Wednesday, August 29, 2012

Other forms of alternative dispute resolution


Mediation is only one form of dispute resolution that are "alternatives" to litigation through the courts. It helps to have some knowledge of others.

The first two forms of dispute resolution within the scope of any formal proceedings.

The first is to avoid, which is a strategy deliberately chosen in response to a perceived conflict. This strategy can be called: "Get out of Dodge City." There's nothing wrong out of Dodge City, facing a stronger opponent, not a prize worth fighting for, the fear of something worse, or any other number of reasons. People routinely, and often significantly, to retaliate by simply ignoring it.

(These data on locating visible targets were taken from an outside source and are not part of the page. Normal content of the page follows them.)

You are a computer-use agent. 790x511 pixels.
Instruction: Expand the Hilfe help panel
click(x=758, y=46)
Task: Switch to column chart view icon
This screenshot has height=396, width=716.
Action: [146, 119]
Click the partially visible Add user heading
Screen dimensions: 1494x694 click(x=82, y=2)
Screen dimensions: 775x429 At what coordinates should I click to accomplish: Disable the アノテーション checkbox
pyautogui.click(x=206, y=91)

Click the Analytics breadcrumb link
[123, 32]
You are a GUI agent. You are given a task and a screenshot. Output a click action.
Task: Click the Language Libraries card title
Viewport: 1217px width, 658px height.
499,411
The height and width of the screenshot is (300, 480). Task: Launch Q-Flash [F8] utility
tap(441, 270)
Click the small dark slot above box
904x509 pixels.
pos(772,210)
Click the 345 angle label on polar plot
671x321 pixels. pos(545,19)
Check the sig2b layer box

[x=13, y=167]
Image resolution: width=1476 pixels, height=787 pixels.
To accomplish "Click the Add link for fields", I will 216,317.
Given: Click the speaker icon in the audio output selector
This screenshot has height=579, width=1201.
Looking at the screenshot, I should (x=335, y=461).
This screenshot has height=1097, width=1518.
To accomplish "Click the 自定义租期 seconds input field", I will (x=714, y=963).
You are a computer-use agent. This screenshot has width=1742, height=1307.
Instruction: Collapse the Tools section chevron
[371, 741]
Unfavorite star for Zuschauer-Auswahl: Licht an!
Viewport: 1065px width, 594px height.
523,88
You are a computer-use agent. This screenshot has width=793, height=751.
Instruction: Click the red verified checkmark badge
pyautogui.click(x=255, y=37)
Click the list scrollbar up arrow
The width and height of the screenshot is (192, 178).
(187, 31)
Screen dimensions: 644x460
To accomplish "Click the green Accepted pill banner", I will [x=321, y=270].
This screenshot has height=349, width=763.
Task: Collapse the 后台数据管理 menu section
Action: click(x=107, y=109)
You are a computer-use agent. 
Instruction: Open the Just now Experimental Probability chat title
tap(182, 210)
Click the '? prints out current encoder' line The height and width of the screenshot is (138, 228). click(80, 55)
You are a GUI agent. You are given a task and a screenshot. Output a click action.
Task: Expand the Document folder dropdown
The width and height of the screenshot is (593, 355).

At the other end of the scale of extra-judicial processes, is self-help. Self-help is an action taken by a person designed to affect a resolution of a problem. Self-help includes murder, although not all forms of self-help are illegal. Murder is an effective means to resolve conflicts by disposing of his opponent, but suffers from drawbacks: (1) For most people, there is a moral objections: a murder is against the Ten Commandments - "Come ^ your not kill. " (2) Murder is illegal, and the consequences of getting caught can ruin more than one full day. (3) Although there is no organized legal system, is a debilitating consequence to kill: often results in a blood feud. Such feuds can last from generation to generation, and infect a whole society. Other less drastic forms of self-help may include protesting, striking, theft, and so on.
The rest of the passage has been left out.